Spending more on pre-K doesn’t guarantee success: Reportby Joan Brasher Oct. 25, 2016, 2:27 PM
America has been too quick to invest in prekindergarten programs without a clear strategy for success, according to a new Vanderbilt University report.
Dale Farran and Mark Lipsey—authors of the landmark Tennessee Voluntary Pre-K Effectiveness Study—found that academic gains achieved by students in Tennessee pre-K classrooms began to fade out by first grade and vanished by third grade.
Inconsistent curriculum implementation and variable teacher quality were cited as likely key contributors, as well as a lack of supports for children—all who come from low-income families—when they reached the second and third grade.

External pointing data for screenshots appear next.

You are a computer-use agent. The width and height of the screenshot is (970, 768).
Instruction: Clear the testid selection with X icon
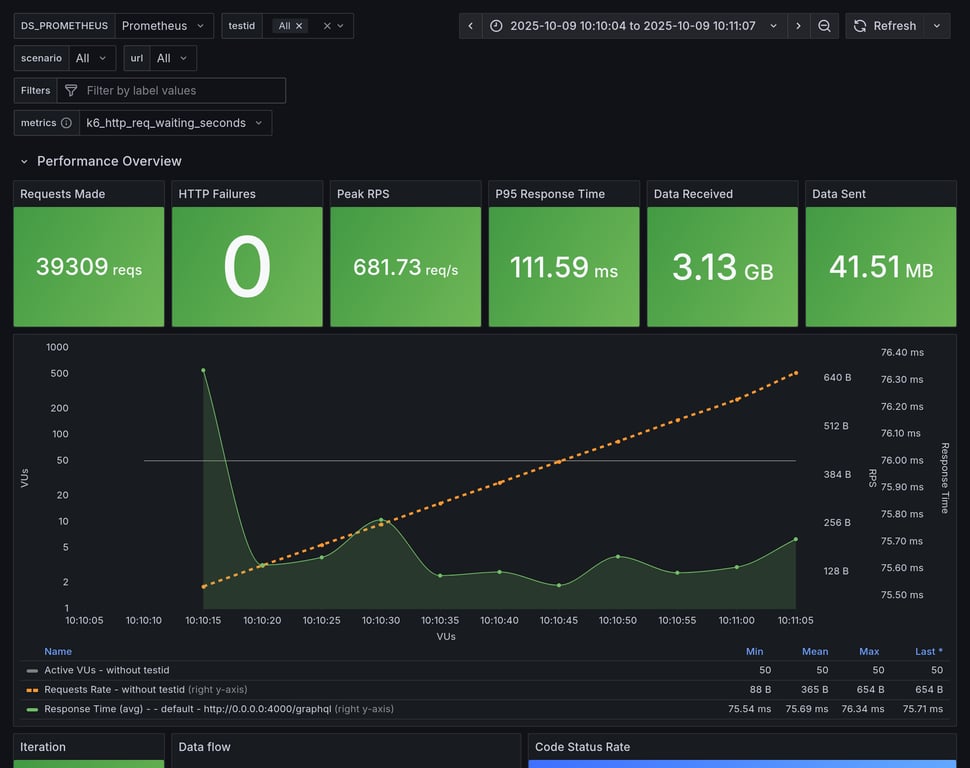327,26
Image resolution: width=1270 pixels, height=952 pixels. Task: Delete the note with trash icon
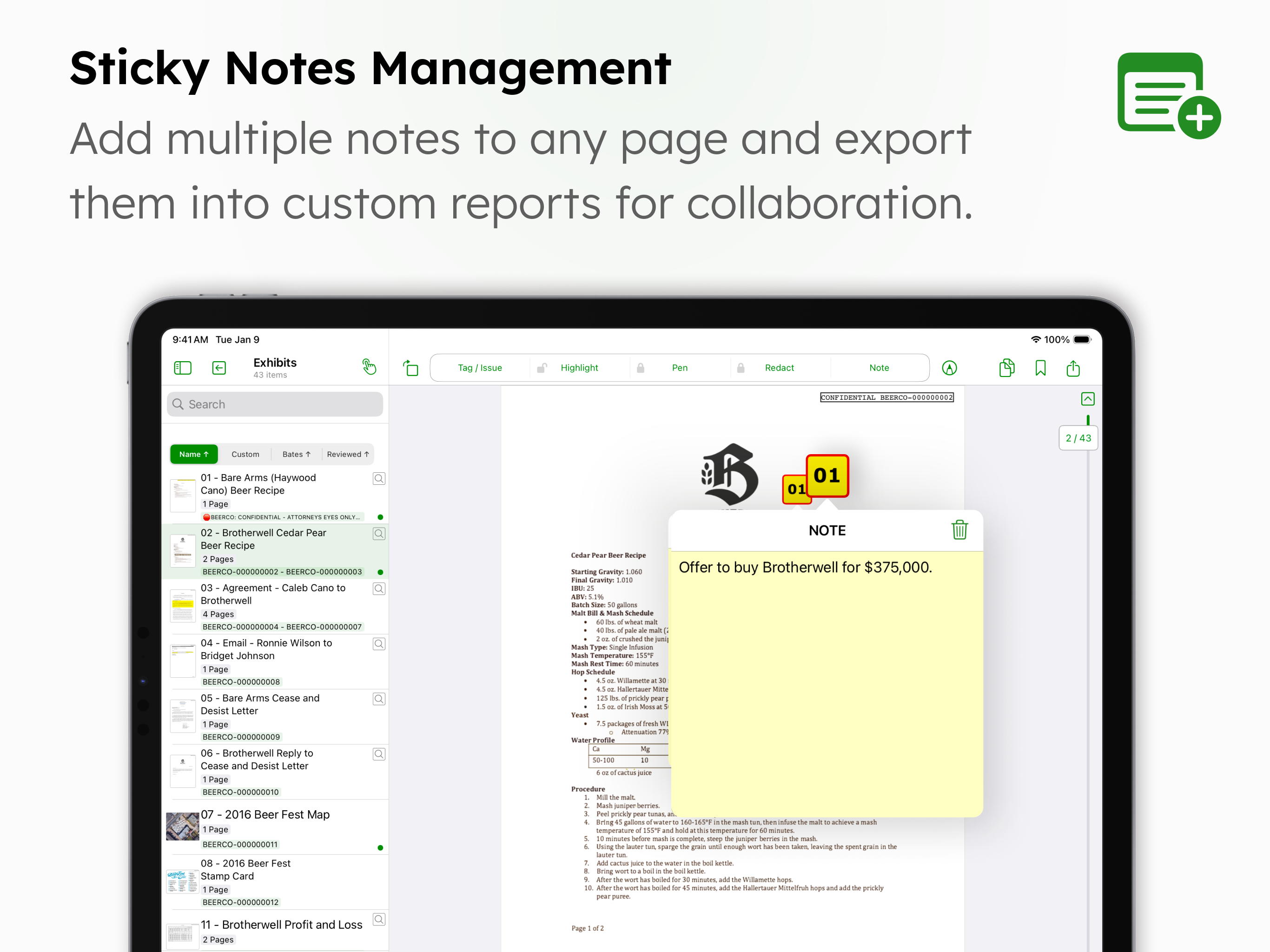pos(959,529)
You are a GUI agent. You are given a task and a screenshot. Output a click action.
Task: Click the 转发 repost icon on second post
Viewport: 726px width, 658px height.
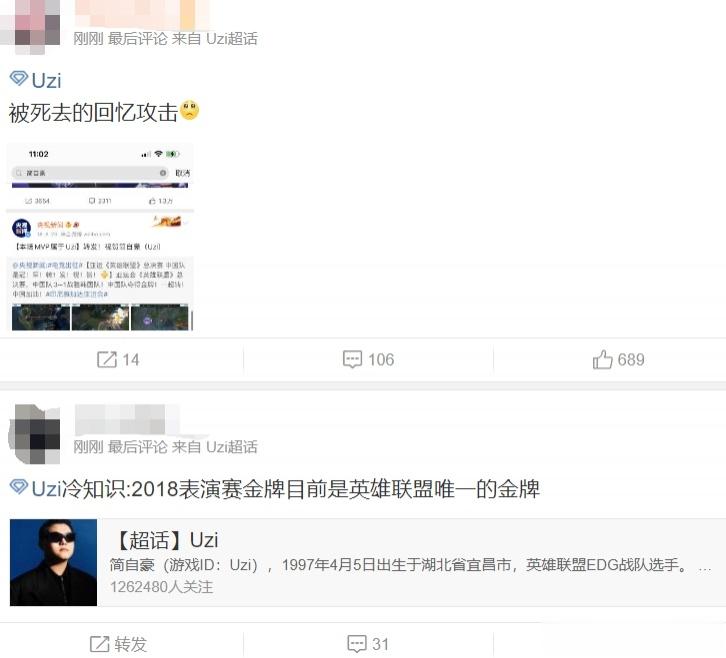[x=100, y=644]
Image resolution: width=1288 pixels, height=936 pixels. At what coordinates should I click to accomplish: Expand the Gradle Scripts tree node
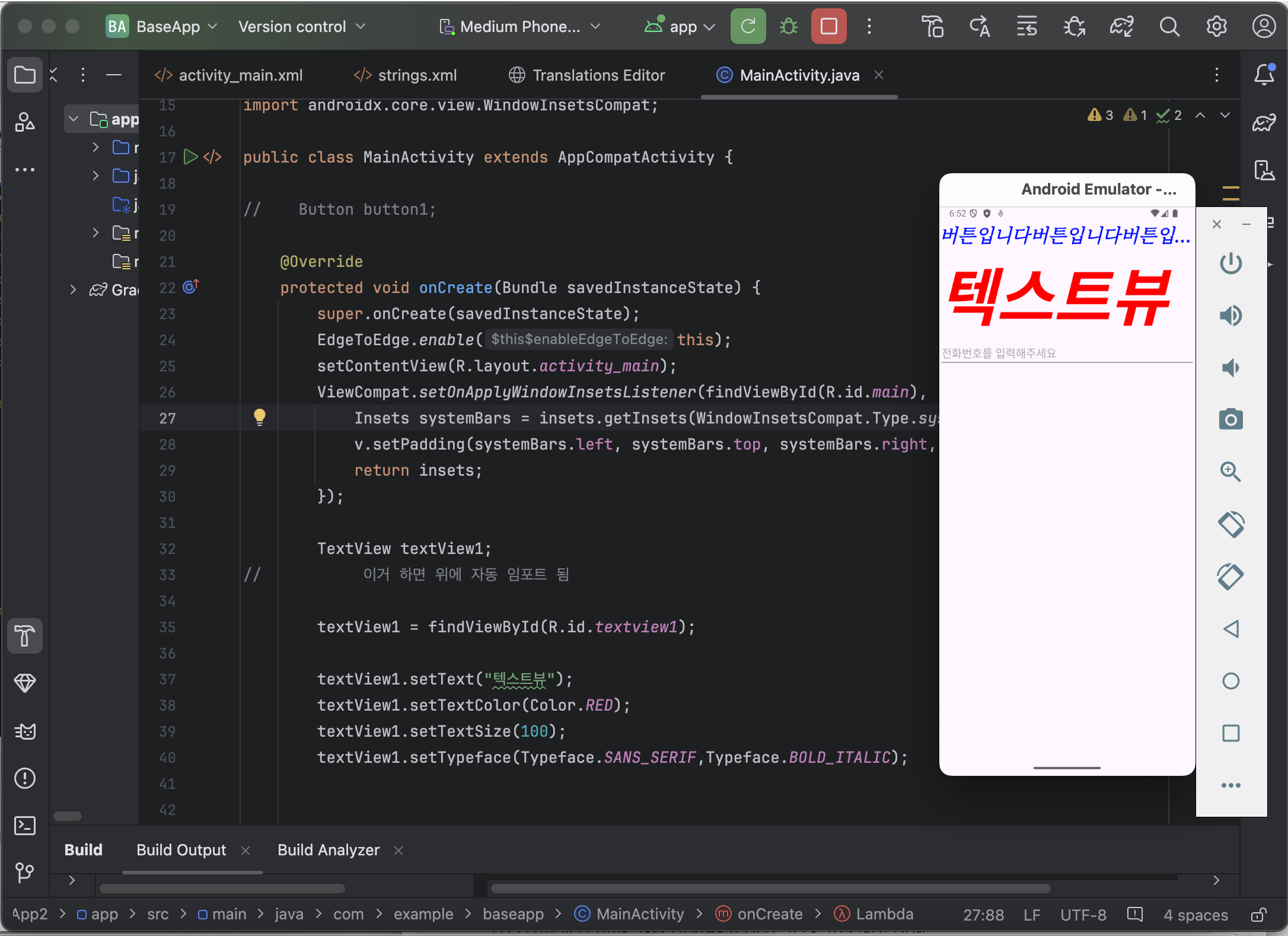click(x=73, y=289)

Now the researchers have a new report, published by Behavioral Science & Policy Journal, in which they share similar challenges they observed in other states’ pre-K programs.
“The idea that a year of pre-K can close the achievement gap for at-risk children is appealing to policymakers, school administrators, businessmen and law enforcement officials, but this kind of magical thinking doesn’t benefit children,” said Farran, Antonio and Anita Gotto Professor of Teaching and Learning at Vanderbilt’s Peabody College of education and human development.
“Expansions are being conducted without much attention to the question of how to design and support those programs so they are effective.”
Many education stakeholders still cite the successful pre-K programs of the 1960s and 1970s—Perry Preschool Project and the Abcedarian Project—as a blanket endorsement of all pre-K programs. However, it should be noted that those “Cadillac programs” were expensive and provided intense interventions that do not compare to current state-funded programs.
Many policymakers also cite positive evaluations of state programs—despite the fact that many were conducted or commissioned by the state departments of education that administer the programs—resulting in weak and misleading research.
“If the (evaluators) adopted a more critical approach, the reports policymakers base their decisions on would be more forthright about the limitations of the studies and less rosy about their conclusions,” said Mark Lipsey, co-lead investigator and research professor at Peabody Research Institute. “They would also acknowledge the considerable difficulty of implementing an effective program at scale and avoid claiming or implying that scale-up had been successfully accomplished.”
That’s not to say the researchers believe pre-K can’t work. Many programs have been found to provide significant positive effects, and the early gains when entering kindergarten are well documented. But to maximize and continue these gains, education stakeholders must be able to identify which features of those programs are responsible for success before scaling up, and provide resources for students beyond kindergarten and the early grades to keep the gains on an upward trajectory, they said.
The Behavioral Science & Policy Association (BSPA), publisher of Behavioral Science & Policy, is a nonprofit organization launched in 2012 to facilitate the application of rigorous behavioral science research to enhance real-world policy solutions.